Iowa assistant coach Reese Morgan, who has been on Ferentz's staff since 2000, discusses his boss' approach on the way to a school-record 144 wins. Hawk Central
A giant in Iowa football — both in the high school and college ranks — is hanging up his legendary whistle.
Reese Morgan announced his retirement on Wednesday through the University of Iowa.
Morgan, who will turn 69 in June, has spent the past 19 years as an assistant coach under Kirk Ferentz. Before that, he was an iconic high school coach at Benton Community and Iowa City West. In October, he was named by the Register as one of the 50 greatest high school coaches in state history.
Ferentz has often joked (well, half-joked) that his biggest mistake upon being hired as the Hawkeyes’ head coach before the 1999 season was waiting until his second year to bring Morgan onto his staff. While at Iowa, Morgan did a little bit — make that a lot — of everything.
He’s been recruiting coordinator and coached tight ends, offensive line and — most recently — defensive line.
"A genuine and authentic person, Reese handled every challenge we threw his way in magnificent fashion. Every player and coach who had the opportunity to work with Reese Morgan is much better for it," Ferentz said. "It's like losing a great player — Reese's shoes will be hard to fill."
Kelvin Bell, Iowa’s recruiting coordinator who assisted Morgan on the defensive line, would be the natural choice to succeed Morgan as defensive line coach. He’ll at least take the Hawkeyes through spring practice in that interim role, the university release said. Ferentz will have to make an assistant-coach hire, though, at some point.

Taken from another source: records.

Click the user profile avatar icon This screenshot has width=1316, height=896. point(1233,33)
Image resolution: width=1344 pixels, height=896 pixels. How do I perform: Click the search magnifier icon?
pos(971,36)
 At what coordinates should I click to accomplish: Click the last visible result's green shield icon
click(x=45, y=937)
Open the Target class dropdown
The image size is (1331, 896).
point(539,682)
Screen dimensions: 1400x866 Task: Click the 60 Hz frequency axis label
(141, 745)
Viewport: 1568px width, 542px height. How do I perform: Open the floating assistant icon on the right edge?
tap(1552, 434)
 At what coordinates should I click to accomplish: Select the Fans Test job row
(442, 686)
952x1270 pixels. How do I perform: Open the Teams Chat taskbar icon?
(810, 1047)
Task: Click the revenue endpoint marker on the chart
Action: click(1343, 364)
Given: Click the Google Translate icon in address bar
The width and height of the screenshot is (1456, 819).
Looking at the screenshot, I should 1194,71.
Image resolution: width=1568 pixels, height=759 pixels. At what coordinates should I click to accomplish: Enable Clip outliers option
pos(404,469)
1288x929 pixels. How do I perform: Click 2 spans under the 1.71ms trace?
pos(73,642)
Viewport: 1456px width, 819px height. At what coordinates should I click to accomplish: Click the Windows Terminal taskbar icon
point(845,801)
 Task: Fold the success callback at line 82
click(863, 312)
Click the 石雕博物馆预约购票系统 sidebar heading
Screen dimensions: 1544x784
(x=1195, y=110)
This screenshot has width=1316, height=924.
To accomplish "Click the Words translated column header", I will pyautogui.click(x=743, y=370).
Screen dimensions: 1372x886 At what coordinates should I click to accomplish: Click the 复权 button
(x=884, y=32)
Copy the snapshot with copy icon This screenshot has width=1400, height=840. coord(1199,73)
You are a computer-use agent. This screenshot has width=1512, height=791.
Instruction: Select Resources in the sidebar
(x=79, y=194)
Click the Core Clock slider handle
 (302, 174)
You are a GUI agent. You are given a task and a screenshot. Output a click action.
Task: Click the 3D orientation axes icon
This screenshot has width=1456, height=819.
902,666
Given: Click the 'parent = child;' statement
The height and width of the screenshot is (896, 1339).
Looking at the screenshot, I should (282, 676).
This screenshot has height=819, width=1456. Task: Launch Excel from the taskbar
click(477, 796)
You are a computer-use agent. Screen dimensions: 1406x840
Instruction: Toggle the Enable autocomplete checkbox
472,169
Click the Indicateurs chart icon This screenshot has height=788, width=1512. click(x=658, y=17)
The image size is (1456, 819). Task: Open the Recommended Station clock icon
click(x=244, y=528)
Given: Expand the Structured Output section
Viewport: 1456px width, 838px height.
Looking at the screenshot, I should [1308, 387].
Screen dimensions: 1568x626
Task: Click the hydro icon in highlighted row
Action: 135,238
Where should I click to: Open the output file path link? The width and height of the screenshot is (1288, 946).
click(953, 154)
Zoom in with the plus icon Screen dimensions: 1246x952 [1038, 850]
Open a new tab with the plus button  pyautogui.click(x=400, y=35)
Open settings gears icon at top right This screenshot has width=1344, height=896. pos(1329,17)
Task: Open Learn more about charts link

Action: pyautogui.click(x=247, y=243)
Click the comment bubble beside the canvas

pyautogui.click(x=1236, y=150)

Beyond football X’s and O’s, Morgan was known for his relationships. He was widely respected in every high school coach’s office in the state. He was a tireless recruiter who had a knack for finding under-recruited guys who made it big — Chad Greenway and Josey Jewell became just two of the dozens of “Reese Morgan finds” during his 19 years.
Off the field, Morgan became a father figure and high-character role model for hundreds of athletes that came through the program.
His fingerprints are all over Iowa football. While he will be missed, he won't be forgotten.
"My wife, Jo, and our family have been so supportive over all these years allowing me to enjoy the sport that I love," Morgan said. "I can never thank them enough. Now it is time for me to give back to them."